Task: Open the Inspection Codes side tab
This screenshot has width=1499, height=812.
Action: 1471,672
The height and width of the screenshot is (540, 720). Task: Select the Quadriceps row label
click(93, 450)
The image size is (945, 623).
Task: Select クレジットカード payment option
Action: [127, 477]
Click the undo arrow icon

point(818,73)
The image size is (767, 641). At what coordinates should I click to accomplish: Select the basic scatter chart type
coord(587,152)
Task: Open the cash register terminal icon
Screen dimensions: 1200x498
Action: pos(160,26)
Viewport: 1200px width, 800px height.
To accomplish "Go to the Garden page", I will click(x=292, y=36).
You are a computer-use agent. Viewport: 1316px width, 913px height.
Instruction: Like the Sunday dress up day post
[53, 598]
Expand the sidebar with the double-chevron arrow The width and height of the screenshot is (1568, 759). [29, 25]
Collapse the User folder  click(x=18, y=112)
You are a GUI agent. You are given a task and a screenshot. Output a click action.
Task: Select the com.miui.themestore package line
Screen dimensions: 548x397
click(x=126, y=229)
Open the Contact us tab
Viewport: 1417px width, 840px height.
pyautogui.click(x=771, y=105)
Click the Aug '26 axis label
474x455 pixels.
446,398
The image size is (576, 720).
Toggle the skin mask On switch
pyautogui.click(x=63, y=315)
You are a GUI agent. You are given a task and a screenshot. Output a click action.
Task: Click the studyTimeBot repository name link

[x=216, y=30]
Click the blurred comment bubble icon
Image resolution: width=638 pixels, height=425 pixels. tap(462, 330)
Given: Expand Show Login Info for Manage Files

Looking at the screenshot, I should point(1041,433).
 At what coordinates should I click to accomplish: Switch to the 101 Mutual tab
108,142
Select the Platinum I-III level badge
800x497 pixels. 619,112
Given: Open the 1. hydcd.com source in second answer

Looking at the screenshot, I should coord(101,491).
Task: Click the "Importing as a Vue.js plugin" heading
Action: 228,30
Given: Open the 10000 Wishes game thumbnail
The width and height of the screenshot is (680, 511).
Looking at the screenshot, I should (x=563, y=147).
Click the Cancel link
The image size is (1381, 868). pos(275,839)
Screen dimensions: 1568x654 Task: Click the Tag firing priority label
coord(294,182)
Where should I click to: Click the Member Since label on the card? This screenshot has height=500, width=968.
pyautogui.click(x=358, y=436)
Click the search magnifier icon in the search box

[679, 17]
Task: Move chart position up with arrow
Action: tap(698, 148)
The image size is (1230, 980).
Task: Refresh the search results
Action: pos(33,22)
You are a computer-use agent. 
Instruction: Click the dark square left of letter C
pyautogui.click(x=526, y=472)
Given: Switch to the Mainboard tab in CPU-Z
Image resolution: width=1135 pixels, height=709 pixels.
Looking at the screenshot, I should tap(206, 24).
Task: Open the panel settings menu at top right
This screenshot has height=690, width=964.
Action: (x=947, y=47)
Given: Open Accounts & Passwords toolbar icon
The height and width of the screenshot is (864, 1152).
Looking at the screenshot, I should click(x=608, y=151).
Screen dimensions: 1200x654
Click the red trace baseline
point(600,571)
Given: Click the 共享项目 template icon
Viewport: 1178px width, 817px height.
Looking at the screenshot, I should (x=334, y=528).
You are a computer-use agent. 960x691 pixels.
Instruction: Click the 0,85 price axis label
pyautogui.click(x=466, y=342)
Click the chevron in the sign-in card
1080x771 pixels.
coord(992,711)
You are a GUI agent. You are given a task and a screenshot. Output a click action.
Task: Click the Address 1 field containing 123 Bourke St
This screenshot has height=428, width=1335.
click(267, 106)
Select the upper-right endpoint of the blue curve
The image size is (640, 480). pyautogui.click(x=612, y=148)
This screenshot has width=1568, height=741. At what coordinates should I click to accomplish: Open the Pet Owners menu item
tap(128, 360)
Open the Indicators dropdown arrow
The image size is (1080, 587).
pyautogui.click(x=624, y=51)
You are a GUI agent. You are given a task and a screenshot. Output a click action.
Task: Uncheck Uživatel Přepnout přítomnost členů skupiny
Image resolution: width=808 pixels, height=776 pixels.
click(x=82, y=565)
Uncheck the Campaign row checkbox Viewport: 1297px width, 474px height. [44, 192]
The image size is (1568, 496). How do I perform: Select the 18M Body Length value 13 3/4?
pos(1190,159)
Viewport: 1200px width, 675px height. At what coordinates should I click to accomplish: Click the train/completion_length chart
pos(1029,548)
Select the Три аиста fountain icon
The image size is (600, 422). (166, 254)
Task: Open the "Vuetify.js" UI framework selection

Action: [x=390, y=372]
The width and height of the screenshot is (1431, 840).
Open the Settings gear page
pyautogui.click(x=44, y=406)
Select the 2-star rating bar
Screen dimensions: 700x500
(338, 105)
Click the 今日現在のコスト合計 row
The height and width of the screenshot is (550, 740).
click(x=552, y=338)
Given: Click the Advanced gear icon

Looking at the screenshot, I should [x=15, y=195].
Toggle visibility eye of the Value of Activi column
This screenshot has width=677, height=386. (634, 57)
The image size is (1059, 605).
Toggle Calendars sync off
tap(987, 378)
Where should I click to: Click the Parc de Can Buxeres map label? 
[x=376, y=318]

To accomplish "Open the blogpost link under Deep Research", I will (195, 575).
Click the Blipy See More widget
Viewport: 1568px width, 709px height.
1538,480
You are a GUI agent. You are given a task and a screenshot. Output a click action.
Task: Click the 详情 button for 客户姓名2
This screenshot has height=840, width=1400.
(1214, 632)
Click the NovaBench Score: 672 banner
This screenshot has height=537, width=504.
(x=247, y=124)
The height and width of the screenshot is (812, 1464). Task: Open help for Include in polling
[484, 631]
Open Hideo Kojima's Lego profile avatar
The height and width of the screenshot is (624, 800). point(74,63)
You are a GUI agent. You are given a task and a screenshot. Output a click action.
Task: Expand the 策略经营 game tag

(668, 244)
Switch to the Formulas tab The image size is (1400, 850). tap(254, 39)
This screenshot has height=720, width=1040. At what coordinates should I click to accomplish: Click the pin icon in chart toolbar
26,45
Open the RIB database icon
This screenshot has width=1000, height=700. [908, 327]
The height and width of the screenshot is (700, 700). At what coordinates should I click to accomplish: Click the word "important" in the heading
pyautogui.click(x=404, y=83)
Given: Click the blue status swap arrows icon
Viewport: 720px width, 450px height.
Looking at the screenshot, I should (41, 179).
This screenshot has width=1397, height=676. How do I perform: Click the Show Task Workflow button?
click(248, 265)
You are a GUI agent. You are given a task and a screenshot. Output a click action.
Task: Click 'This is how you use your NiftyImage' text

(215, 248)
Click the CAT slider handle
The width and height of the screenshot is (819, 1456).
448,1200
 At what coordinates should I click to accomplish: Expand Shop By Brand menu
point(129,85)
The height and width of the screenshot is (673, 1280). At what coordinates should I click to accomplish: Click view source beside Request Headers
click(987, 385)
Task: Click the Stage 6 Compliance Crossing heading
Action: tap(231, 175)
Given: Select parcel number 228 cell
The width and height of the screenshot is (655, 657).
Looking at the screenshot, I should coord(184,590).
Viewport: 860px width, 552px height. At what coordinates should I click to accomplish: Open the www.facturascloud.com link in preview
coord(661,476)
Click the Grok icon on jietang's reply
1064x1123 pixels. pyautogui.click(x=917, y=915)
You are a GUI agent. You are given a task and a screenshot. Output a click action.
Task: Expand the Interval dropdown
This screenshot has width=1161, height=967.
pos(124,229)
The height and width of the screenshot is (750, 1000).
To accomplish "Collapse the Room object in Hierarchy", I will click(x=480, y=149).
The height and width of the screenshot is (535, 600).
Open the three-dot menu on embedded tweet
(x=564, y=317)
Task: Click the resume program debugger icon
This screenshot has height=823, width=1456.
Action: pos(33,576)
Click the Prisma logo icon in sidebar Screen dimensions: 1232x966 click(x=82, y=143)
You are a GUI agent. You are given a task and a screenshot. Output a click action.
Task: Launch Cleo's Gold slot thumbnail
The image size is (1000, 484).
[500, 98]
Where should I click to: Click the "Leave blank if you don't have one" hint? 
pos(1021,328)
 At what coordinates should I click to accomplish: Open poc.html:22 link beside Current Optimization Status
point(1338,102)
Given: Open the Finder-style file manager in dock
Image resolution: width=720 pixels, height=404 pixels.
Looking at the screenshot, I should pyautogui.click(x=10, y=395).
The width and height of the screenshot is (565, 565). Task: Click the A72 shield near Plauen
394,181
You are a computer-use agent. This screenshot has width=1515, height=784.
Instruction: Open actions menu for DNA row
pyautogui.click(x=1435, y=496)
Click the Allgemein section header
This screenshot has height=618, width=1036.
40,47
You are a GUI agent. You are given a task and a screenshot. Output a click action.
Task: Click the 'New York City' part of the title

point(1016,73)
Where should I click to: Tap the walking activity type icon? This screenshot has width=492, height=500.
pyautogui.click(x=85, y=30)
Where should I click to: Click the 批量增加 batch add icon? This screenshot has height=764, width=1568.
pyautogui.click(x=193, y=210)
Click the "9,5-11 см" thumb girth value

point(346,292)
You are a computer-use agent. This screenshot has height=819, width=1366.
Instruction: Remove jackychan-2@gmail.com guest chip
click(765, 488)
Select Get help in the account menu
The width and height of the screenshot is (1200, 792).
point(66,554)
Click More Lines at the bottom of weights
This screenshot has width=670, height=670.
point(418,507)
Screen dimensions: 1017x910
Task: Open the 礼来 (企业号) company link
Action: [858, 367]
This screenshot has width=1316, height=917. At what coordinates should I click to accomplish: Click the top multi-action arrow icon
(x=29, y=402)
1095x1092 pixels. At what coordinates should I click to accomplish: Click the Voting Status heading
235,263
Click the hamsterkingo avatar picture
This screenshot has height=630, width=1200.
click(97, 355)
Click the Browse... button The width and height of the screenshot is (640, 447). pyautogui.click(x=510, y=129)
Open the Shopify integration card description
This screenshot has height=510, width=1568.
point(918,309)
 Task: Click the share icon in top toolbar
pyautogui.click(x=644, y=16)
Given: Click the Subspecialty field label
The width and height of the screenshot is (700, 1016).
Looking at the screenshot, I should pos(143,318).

┄┄┄┄┄┄┄┄┄┄┄┄┄┄┄┄┄┄┄┄

▶ _Work item_
All that is wanted is the stretch of lines above from the one containing "Current Optimization Status" through the one containing "Given: Open the Finder-style", duplicated exactly.

▶ _Exercise response_
 At what coordinates should I click to accomplish: Open poc.html:22 link beside Current Optimization Status
point(1338,102)
Given: Open the Finder-style file manager in dock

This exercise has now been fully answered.